Date et lieu d’enregistrement:  Novembre 2011, Kong, Côte d’Ivoire.

Contexte:  La performance est sollicitée et se déroule en situation quasi habituelle. Le conteur est informé une dizaine de jours avant les enregistrements. Le public, les assistants ou les intervenants sont assis à attendre leur tour de contage. Les enfants qui font partie du public sont éloignés afin de ne pas perturber les enregistrements.

Descriptif

Des animaux sauvages décident de faire un champ. Ils prennent soin de garder au fur et à mesure leur récolte dans un grenier.

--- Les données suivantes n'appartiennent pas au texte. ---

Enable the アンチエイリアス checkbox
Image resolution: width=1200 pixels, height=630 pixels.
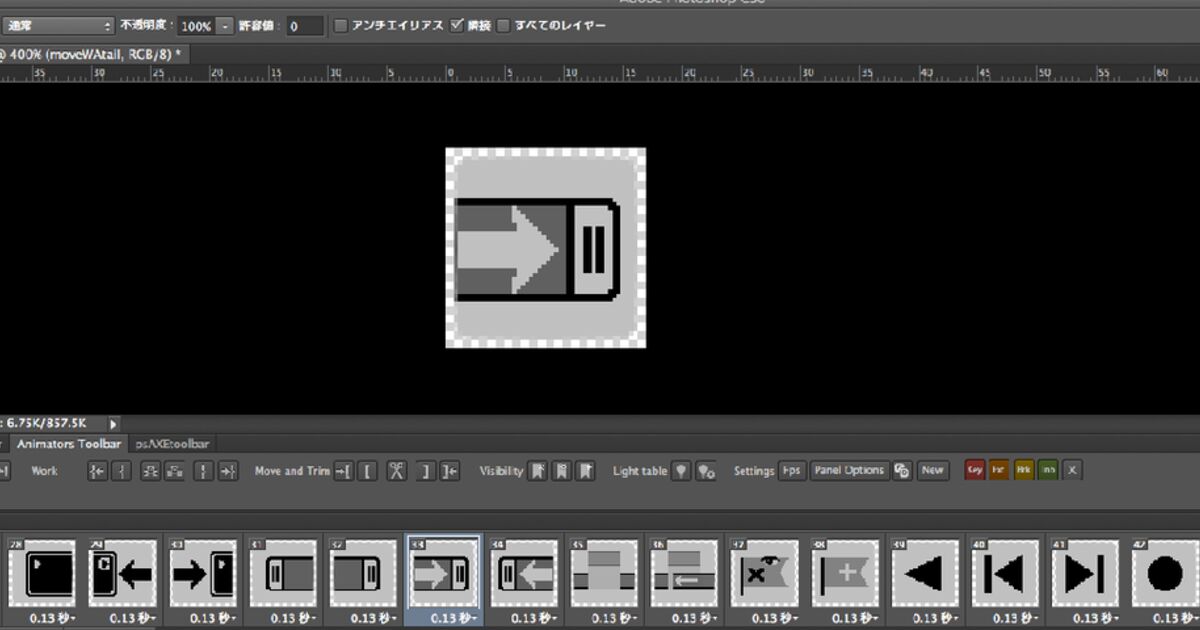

A la fin des travaux, à la question de savoir où chacun ira, Hyène répond qu’il1 n’irait pas loin; Lièvre, quant à lui, déclare qu’il ira très loin, « au pays des feuilles de calebasse ». Mais il reste non loin du grenier et le vide de son contenu en prenant soin de le remplir avec des excréments d’Hyène. On accuse ce dernier d’avoir mangé tout le contenu du grenier, et il est roué de coups.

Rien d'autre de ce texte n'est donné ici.